Les fouilles, menées dès 1982 par l’archéologue ivoirien François Guédé Yiodé, ont permis de mettre au jour des outils en pierre datant du Pléistocène. Ces artefacts, taillés dans du silex, du quartz et d’autres roches, témoignent d’une maîtrise technique sophistiquée. Certains outils, comme les « choppers », étaient utilisés pour dépecer les animaux, tandis que d’autres servaient à fendre des matériaux. Ces découvertes, conservées chez M. Guédé Yiodé, ont été analysées en Allemagne grâce à des financements européens.
Cette étude souligne l’importance des forêts africaines dans l’évolution humaine. Contrairement à l’idée reçue selon laquelle ces milieux représentaient une barrière écologique, les Homo sapiens s’y sont adaptés avec succès. Les chercheurs insistent sur le rôle clé des biomes africains, riches en diversité, dans le développement de notre espèce. Pour François Guédé Yiodé, cette découverte doit dissiper les doutes sur la présence précoce de l’homme en Afrique.
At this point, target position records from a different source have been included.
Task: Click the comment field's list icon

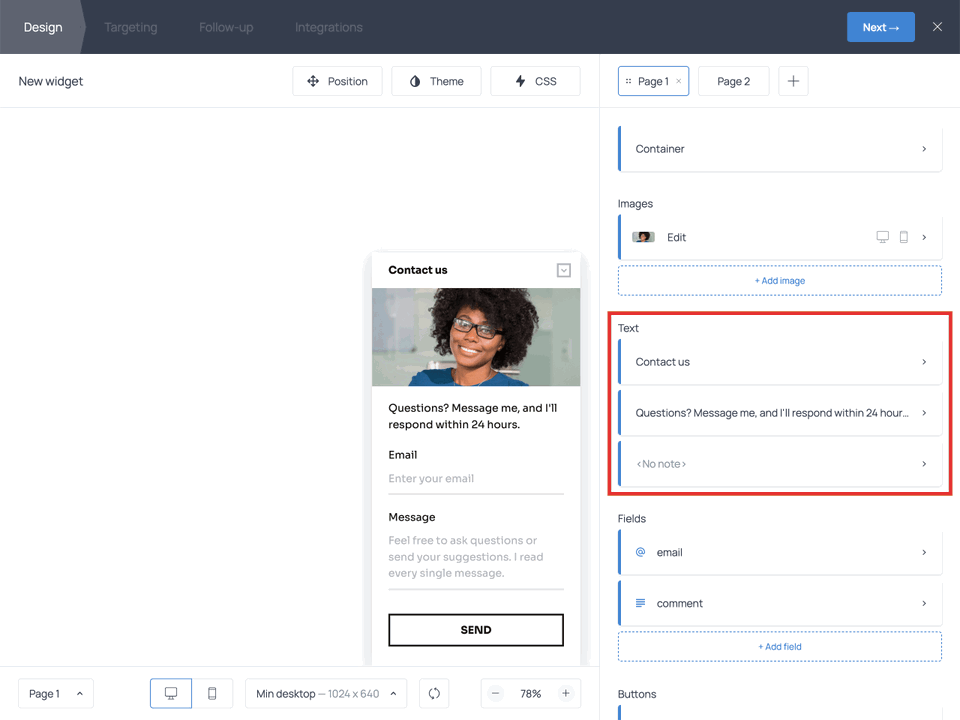Action: (641, 603)
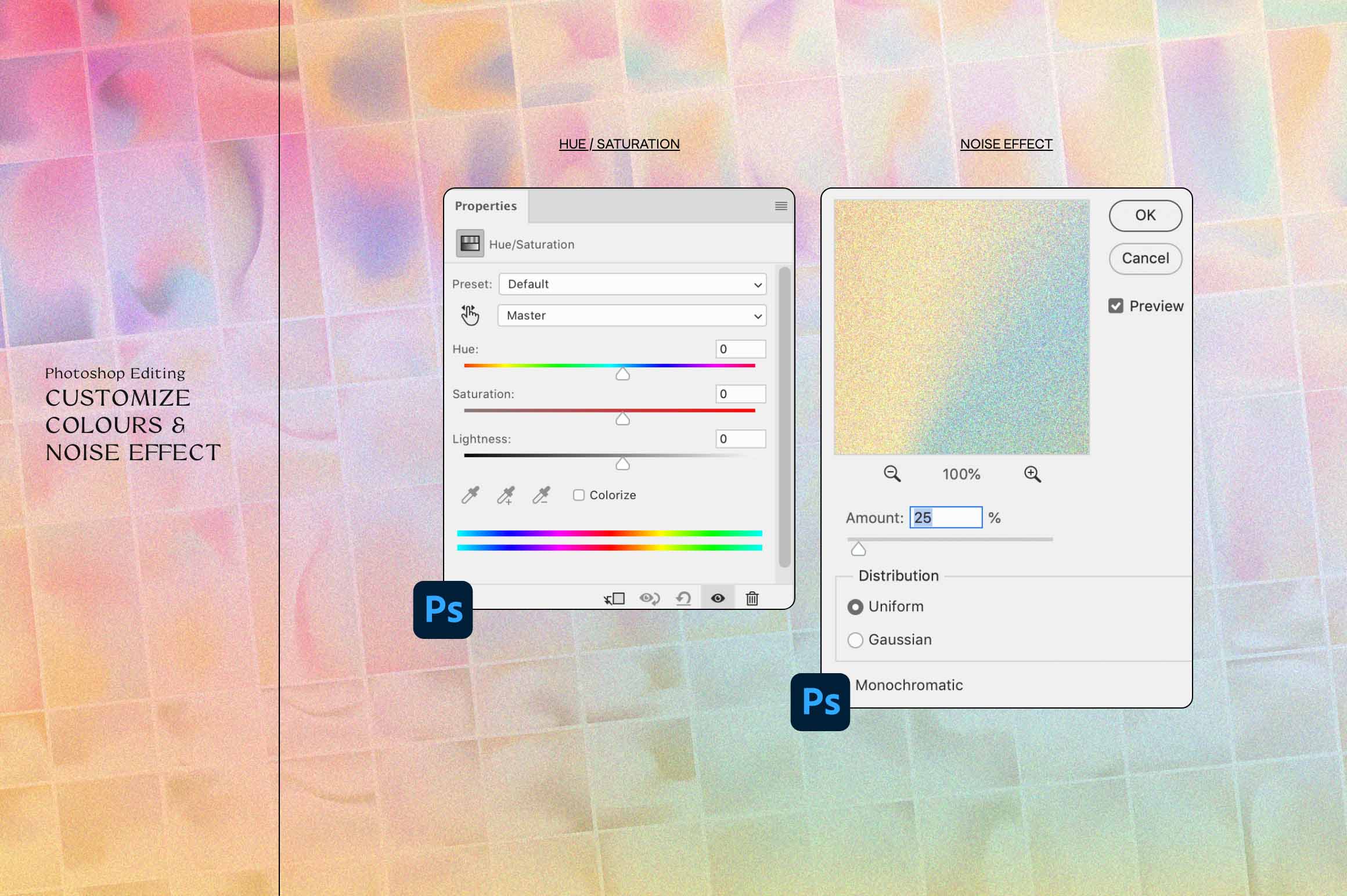Toggle adjustment layer visibility with eye icon

[718, 598]
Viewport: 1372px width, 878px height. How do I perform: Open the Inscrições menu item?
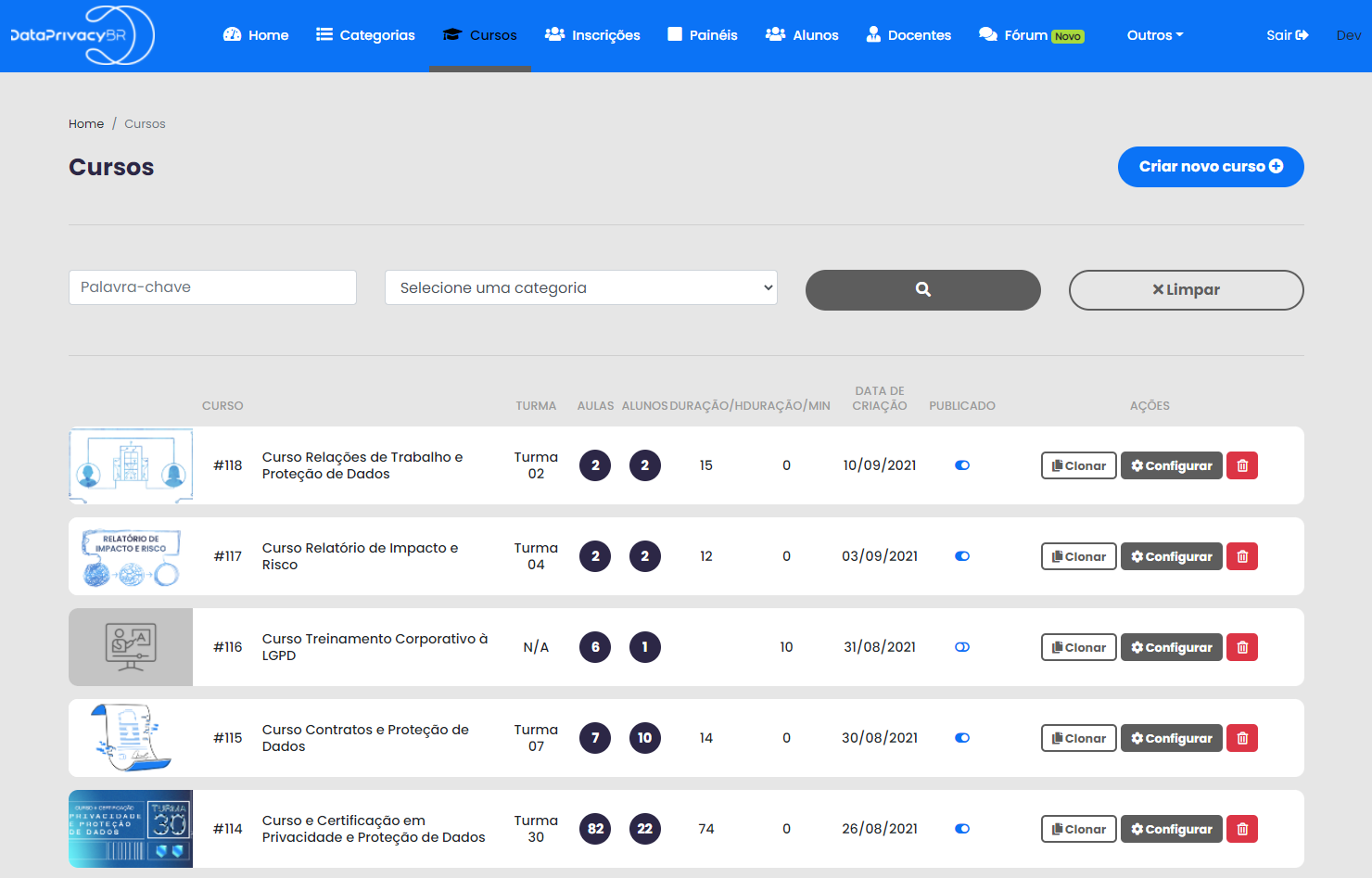(592, 35)
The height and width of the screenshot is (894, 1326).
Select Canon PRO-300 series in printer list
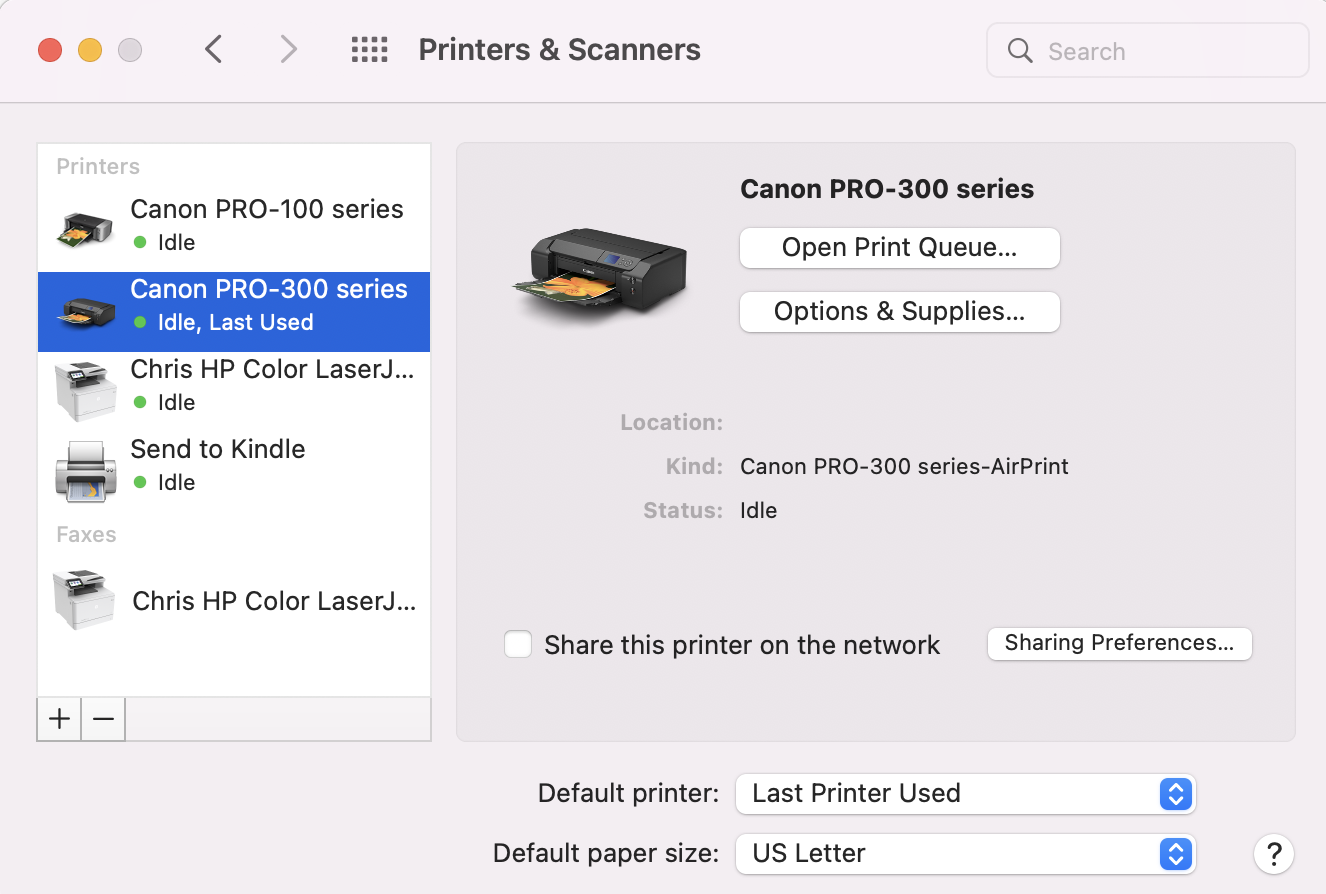268,304
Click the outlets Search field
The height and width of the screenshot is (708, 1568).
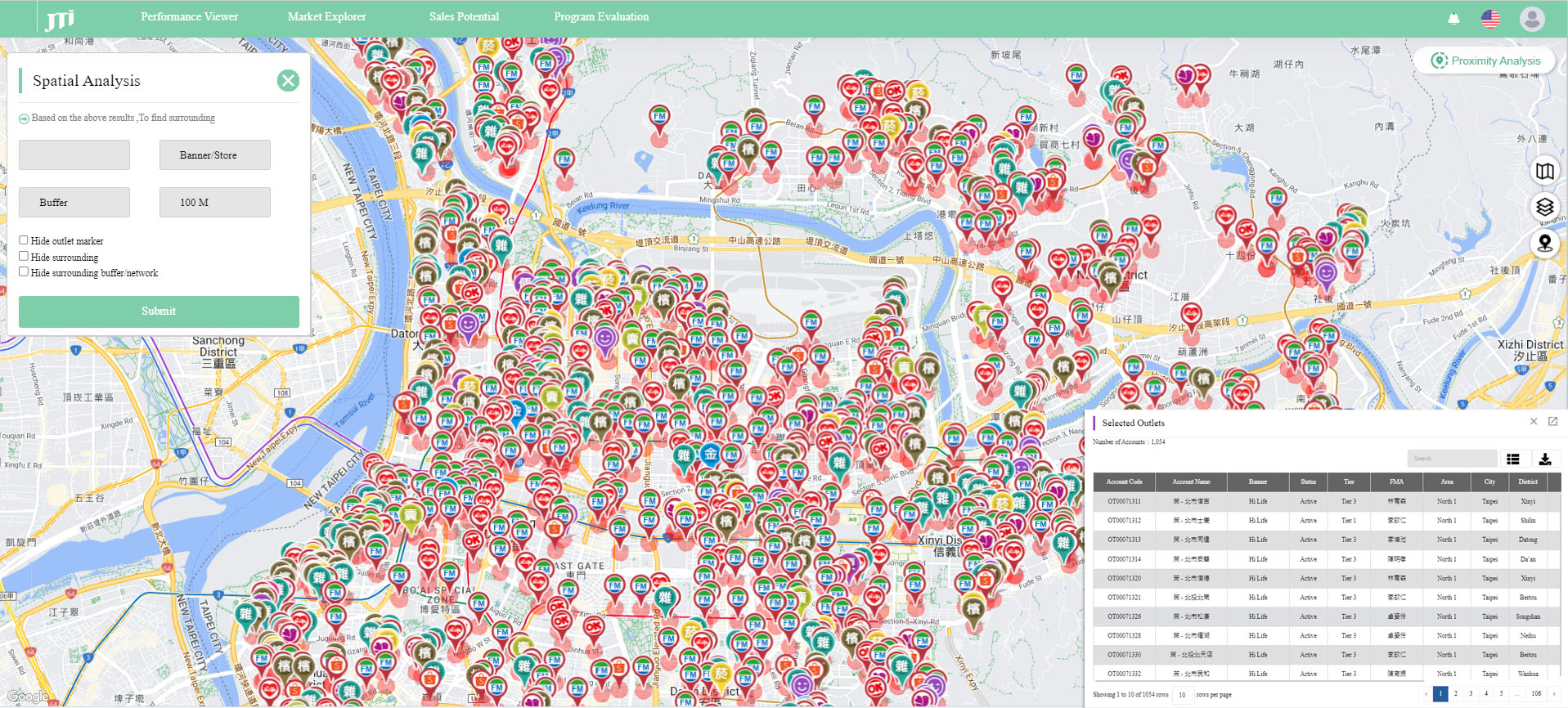pos(1451,458)
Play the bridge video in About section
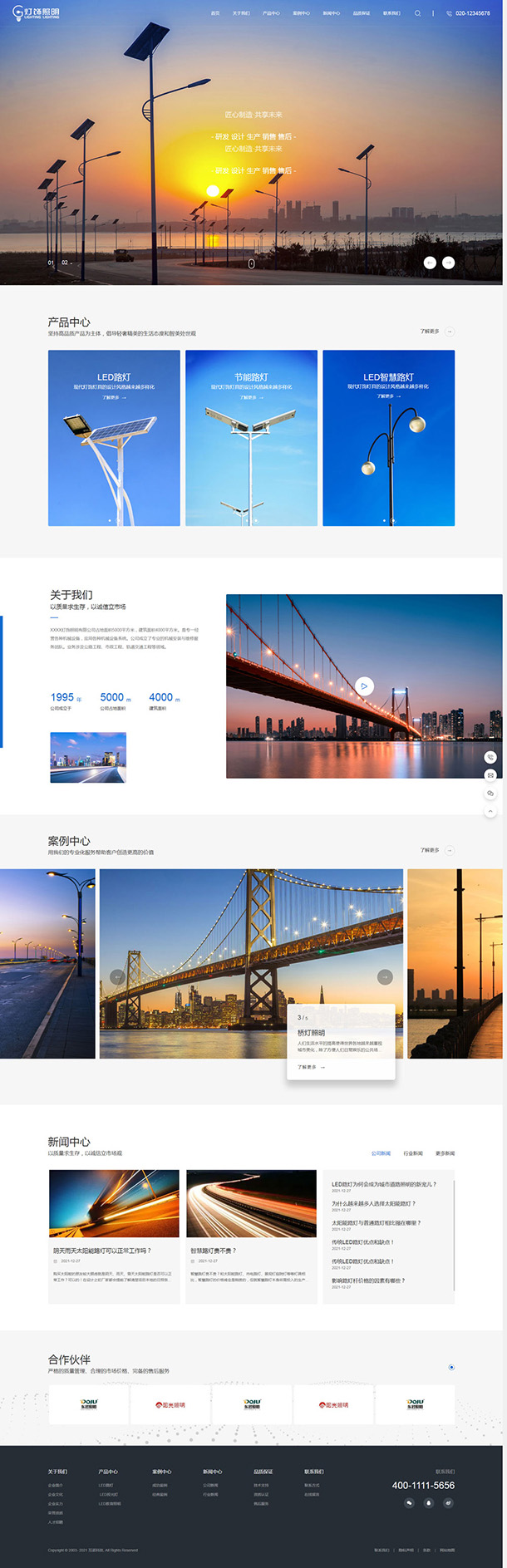Viewport: 507px width, 1568px height. (364, 686)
Pourtant, malgré l’importance de ces travaux, l’archéologie en Côte d’Ivoire peine à se développer. Le manque de financements, de matériel et de spécialistes freine les recherches. M. Guédé Yiodé, considéré comme le seul expert de la préhistoire dans le pays, a dû financer lui-même les premières fouilles. Il déplore également la destruction du site d’Anyama, transformé en carrière sans aucune protection. Aujourd’hui, il espère exposer sa collection dans un musée pour partager ces trésors avec le public et les chercheurs.
Cette découverte pourrait aussi inspirer une nouvelle génération d’étudiants en archéologie et en anthropologie. Akissi Diane Guebie, étudiante en licence, voit dans cette étude une opportunité pour encourager les jeunes à s’intéresser à ces disciplines. Eugénie Affoua Kouamé, chercheuse à l’Institut d’histoire, d’art et d’archéologie africains, souligne que la Côte d’Ivoire regorge de sites archéologiques encore inexplorés.
Alors que la forêt tropicale d’Abidjan ne couvre plus que 3.500 hectares, cette découverte rappelle l’urgence de préserver ces espaces naturels et leur patrimoine historique. Elle offre aussi une nouvelle perspective sur l’histoire de l’humanité, en montrant que les forêts africaines ont été des berceaux essentiels de notre évolution.